2022-08-22 | #newswaffle | @Acidus
I added a news aggregator to 🧇 NewsWaffle, powered by Yahoo News. You can access it here:
Current News via NewsWaffle (Powered by Yahoo News)
Stories are automatically sorted into categories, and you can switch categories.
The term "news aggregator" is a little overloaded. People use it to mean anything from a RSS reader, to Google News, to something like Pocket or Instapaper. What I mean by "news aggregator" is a service that takes news articles from multiple sources, combines them together, and automatically sorts them into sections by category or topic. This sorting is usually done algorithmically, meaning that stories from the BBC may appear under "World" or "Technology", depending on the contents of the story.
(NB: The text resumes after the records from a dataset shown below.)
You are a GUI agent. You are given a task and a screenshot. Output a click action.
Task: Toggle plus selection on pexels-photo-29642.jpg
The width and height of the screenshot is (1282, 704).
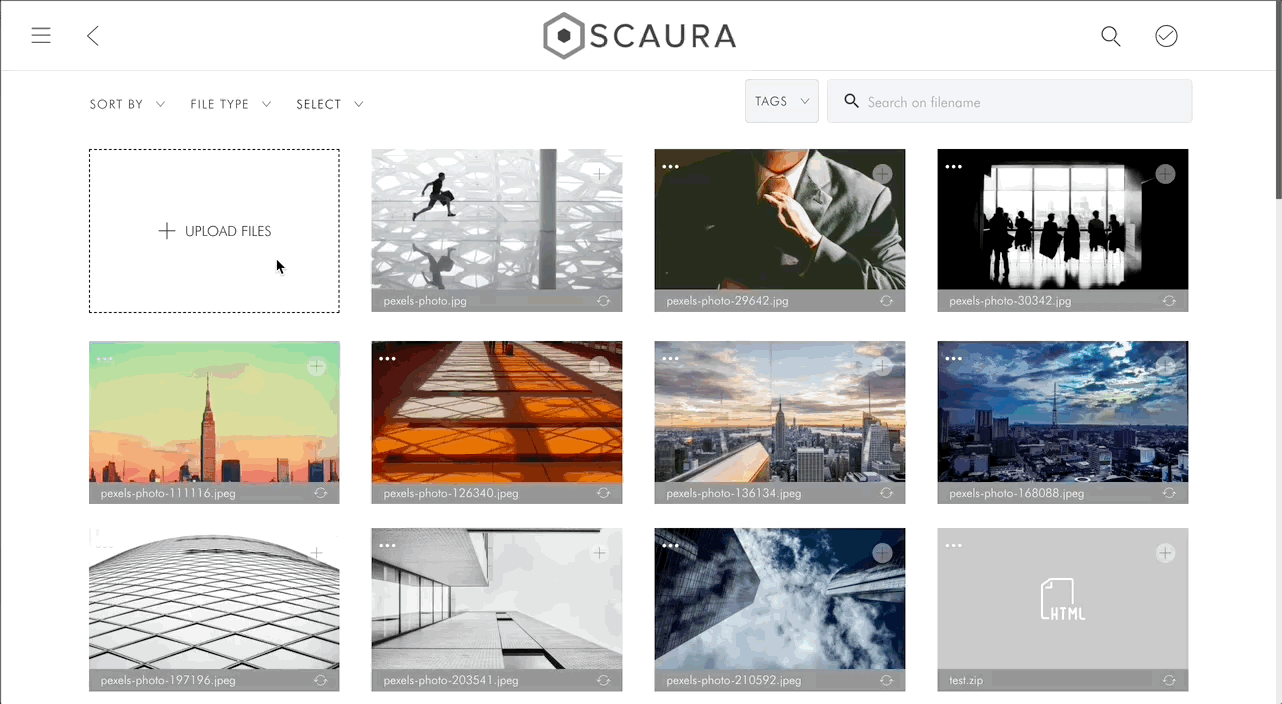[882, 174]
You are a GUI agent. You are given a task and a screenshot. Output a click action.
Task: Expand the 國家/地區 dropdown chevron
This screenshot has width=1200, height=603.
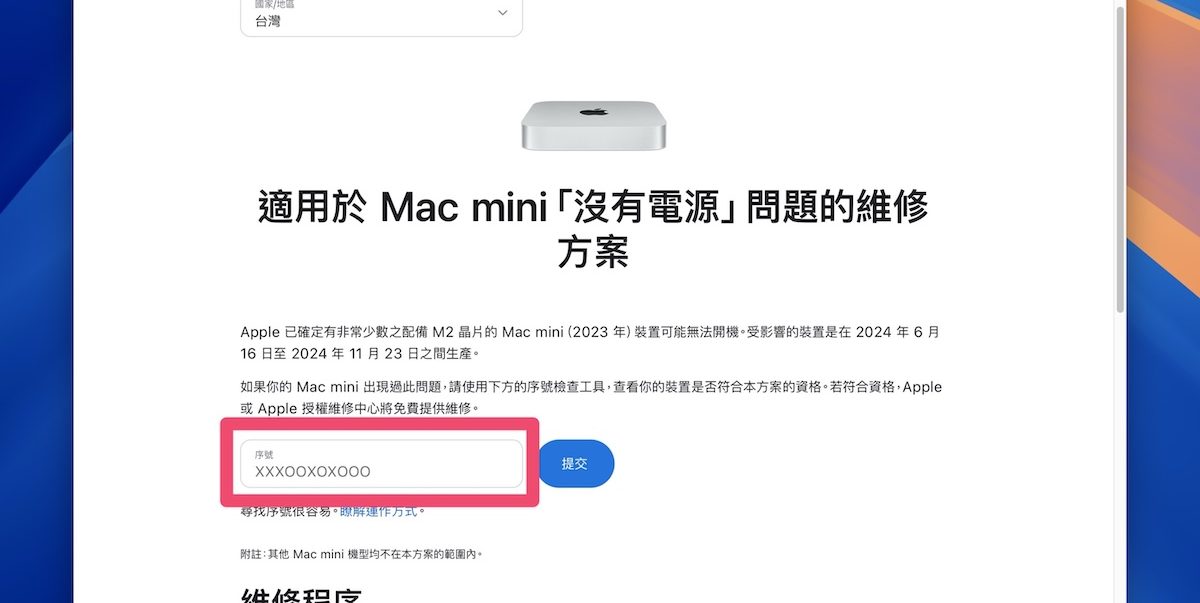502,13
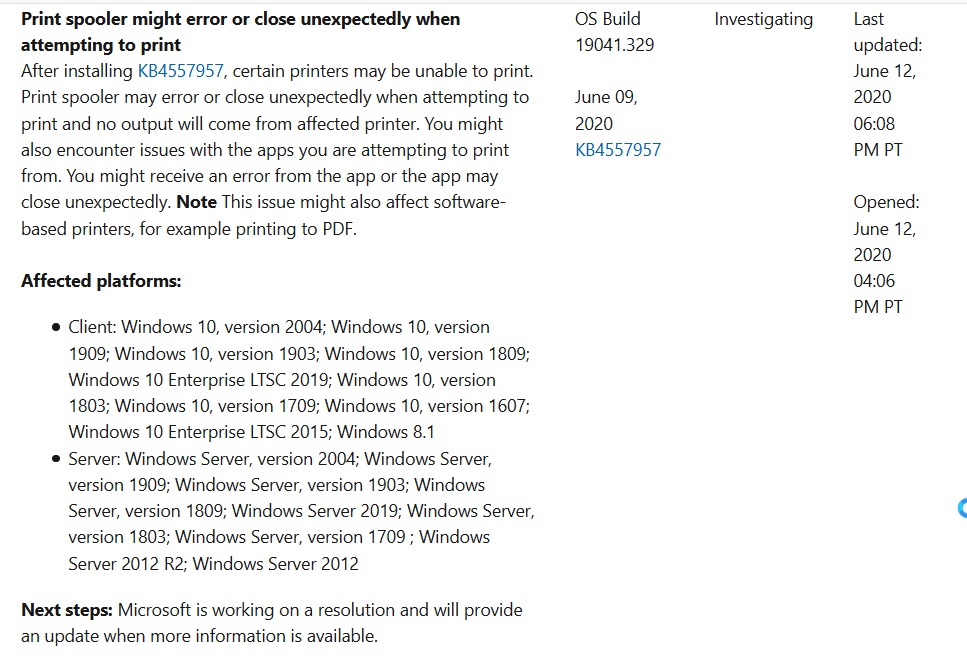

Advanced news aggregators go beyond just grouping by category, and are able to determine when multiple news articles are about the same event. Google News is the best example of this. It will take a news story, such as the upcoming premiere of 'House of the Dragon', and group together 5 news stories, all from different sources, all related to that specific event or article:
'House Of The Dragon': HBO's Largest Marketing Push Ever Valued At $100M+ Tentpole Proportions - Deadline
1. 'House Of The Dragon': HBO's Largest Marketing Push Ever Valued At $100M+ Tentpole Proportions - Deadline
2. House of the Dragon: Series Premiere Review - IGN
3. House of the Dragon is a grim remix of an already gruesome song you've heard before - The Verge
4. 'House of the Dragon' Review: Domesticating 'Game of Thrones' - The New York Times
5. House of the Dragon Review: HBO's Game of Thrones Prequel Flies High, But Does Take a While to Catch Fire - TVLine
I'm really happy with NewsWaffle. It's become the primary way I read news, whether on my phone, laptop, or desktop. I've heard from many people, via email or Station, that it's one of their favorite things on Gemini. Thank you all for these kind words.
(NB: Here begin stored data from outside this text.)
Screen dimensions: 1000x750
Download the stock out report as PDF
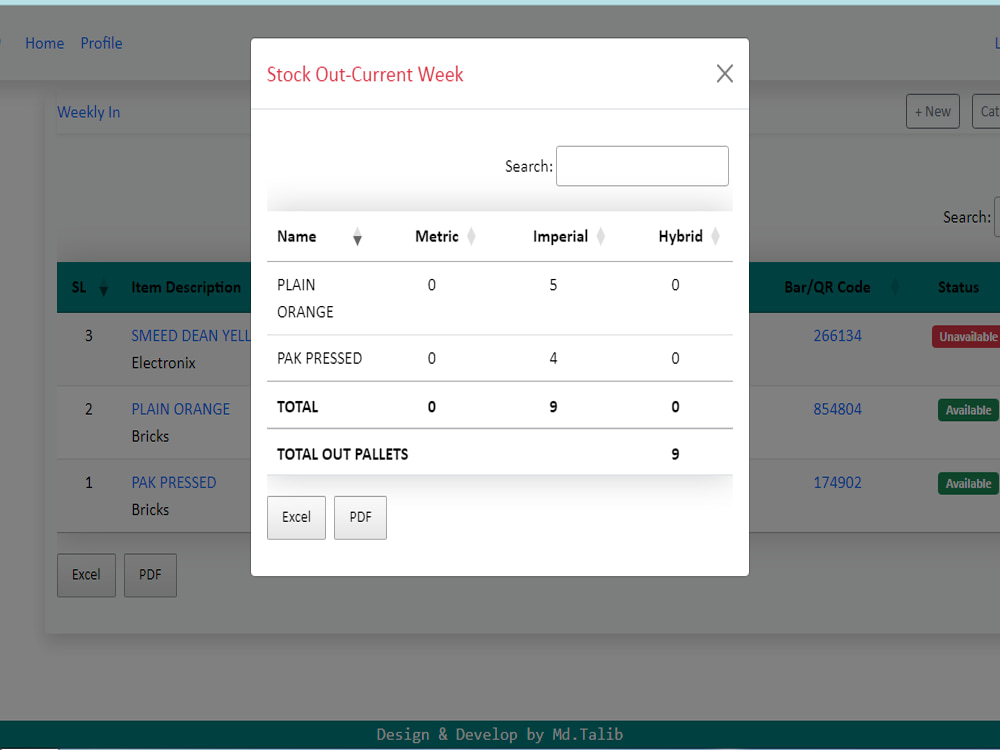tap(360, 517)
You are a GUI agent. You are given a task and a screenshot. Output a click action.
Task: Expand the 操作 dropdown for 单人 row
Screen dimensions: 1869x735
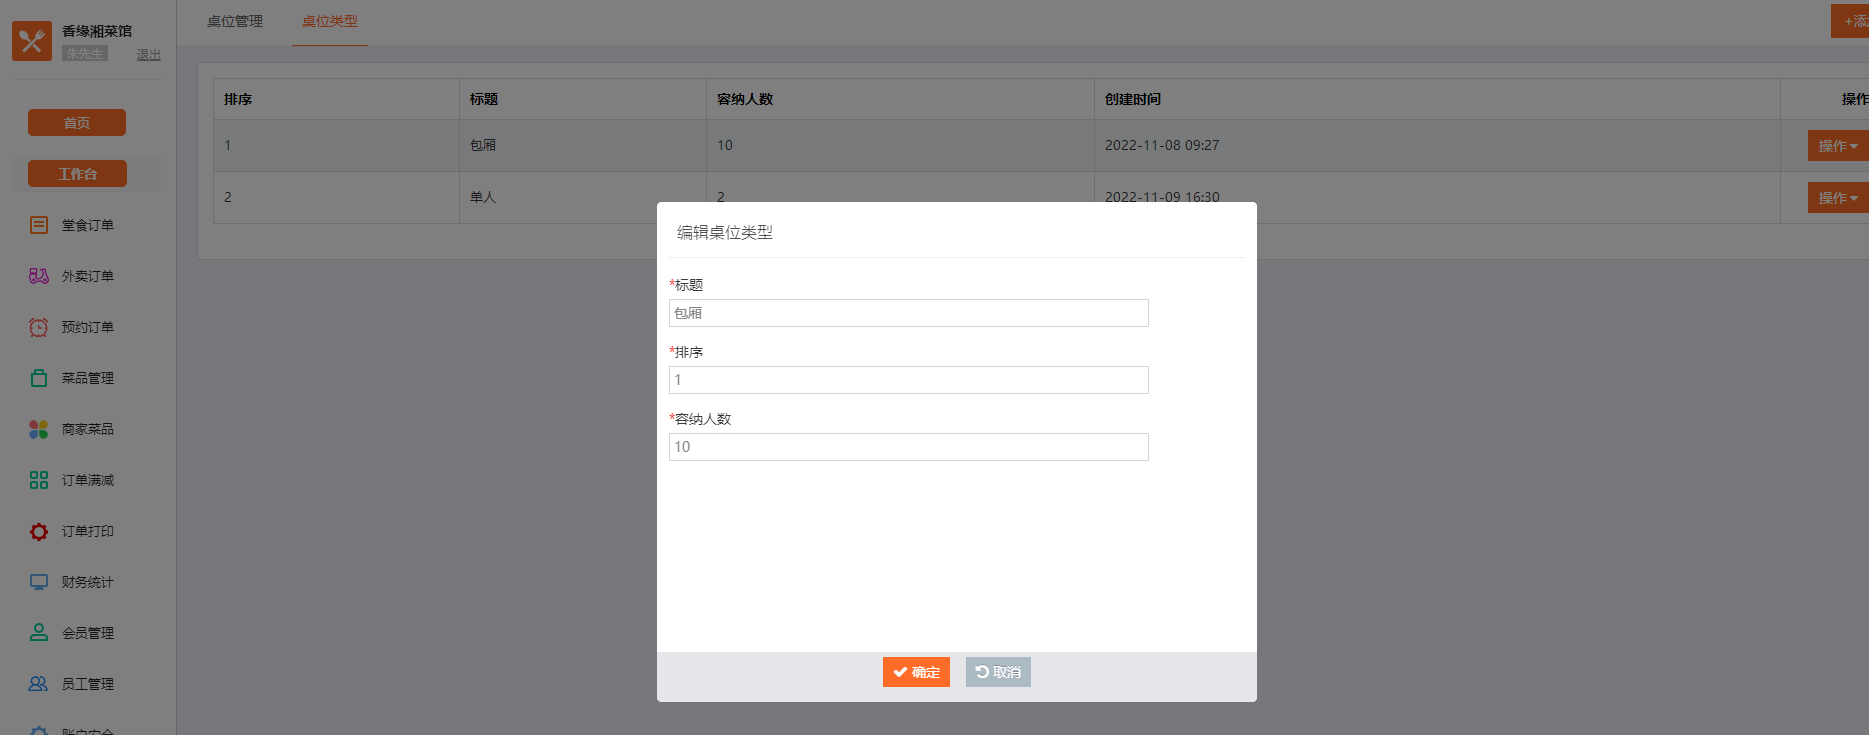1837,198
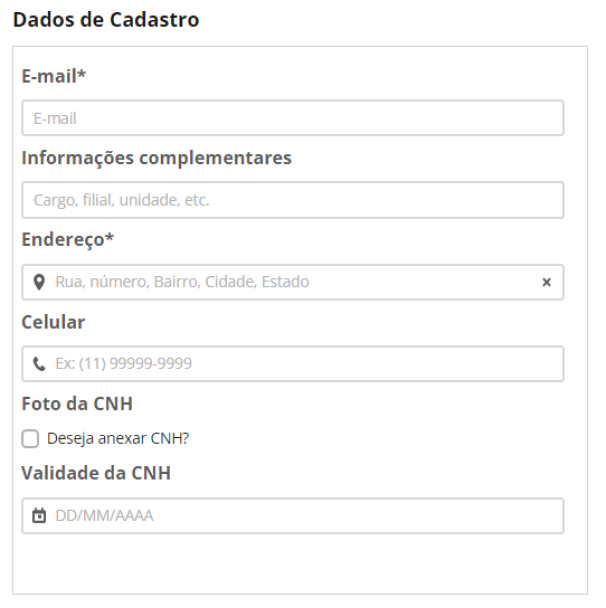Click the 'Validade da CNH' label
606x608 pixels.
(x=96, y=473)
The primary thing I did miss was having news sorted in categories. With NewsWaffle, if I wanted to read technology stories, I would have to read a news site that was specific to that category, such as Wired, or The Verge, or Six Colors. If I wasn't interested in stories on one of these sites, I'd have to click into another. If I wanted to read world news, I would need to read a news site that focused on that type of reporting. While I have some broad categories of news sites on the home page of NewsWaffle, there really was no way to say "show me all the technology news articles."
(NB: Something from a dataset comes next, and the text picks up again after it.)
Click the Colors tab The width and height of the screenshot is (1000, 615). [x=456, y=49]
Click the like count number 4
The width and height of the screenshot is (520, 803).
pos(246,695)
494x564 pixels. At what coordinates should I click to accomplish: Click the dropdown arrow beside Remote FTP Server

I could just solve this problem by using an RSS reader. However: 1) I didn't want to install a new app, 2) I really like NewsWaffle's streamlined reading interface, and 3) I wanted to be able to access this from anywhere I had a Gemini client.
So while I still read specific sites like Al Jazeera, the New York Times, Apple Insider, and Hacker News via NewsWaffle, now I can dip into a news aggregator to more easily read specific categories of news without leaving the site.
Why not build this using Google News? After all, Google News is, by far, the best news aggregator out there:
In fact, many of my favorite smol web news sites, like 68k.news, are just wrappers around Google News.
The answer is I'm trying hard to remove Google services from my personal life. The biggest web-based news aggregators I know besides Google News are Bing News and Yahoo News.
Neither Bing News nor Yahoo News includes a link to an RSS or Atom feed in their markup or on their site. So just finding the URLs to the RSS feeds is a challenge. The URLs for Bing's RSS/Atom feeds that you can find online no longer work. Yahoo's feeds are a little more discoverable. Unfortunately, some of the category RSS feeds seem abandoned. For example, "Sports" is not a topic available via the news aggregator because the Yahoo News Sports RSS feed is full of stores from 3+ years ago!
The good news is that for the most part, Yahoo News does have updated RSS feeds for the categories I do care about. And despite the gross, fluffy pop nonsense content I think of when I think of Yahoo's media content, their news aggregation actually has pretty good stuff. So Yahoo News kind of wins by default, and luckily it's pretty good too.
Yahoo News doesn't have aggregation at the article level like Google News, which is something I think is really cool. So there are definitely fun areas to hack on here. I started looking at some papers on algorithmic classification of news content. Some are quite complex, leveraging training machine learning models. I wonder how much something like a modified version of a string distance algorithm like Levenshtein would go for article grouping. Seems like something fun.
More broadly, I wonder how difficult building a good enough news aggregator can be? NewsWaffle already has a way to extract links to news stories from arbitrary HTML, as well as discover RSS feeds... So getting a firehose of current news stories from a variety of sources isn't an issue.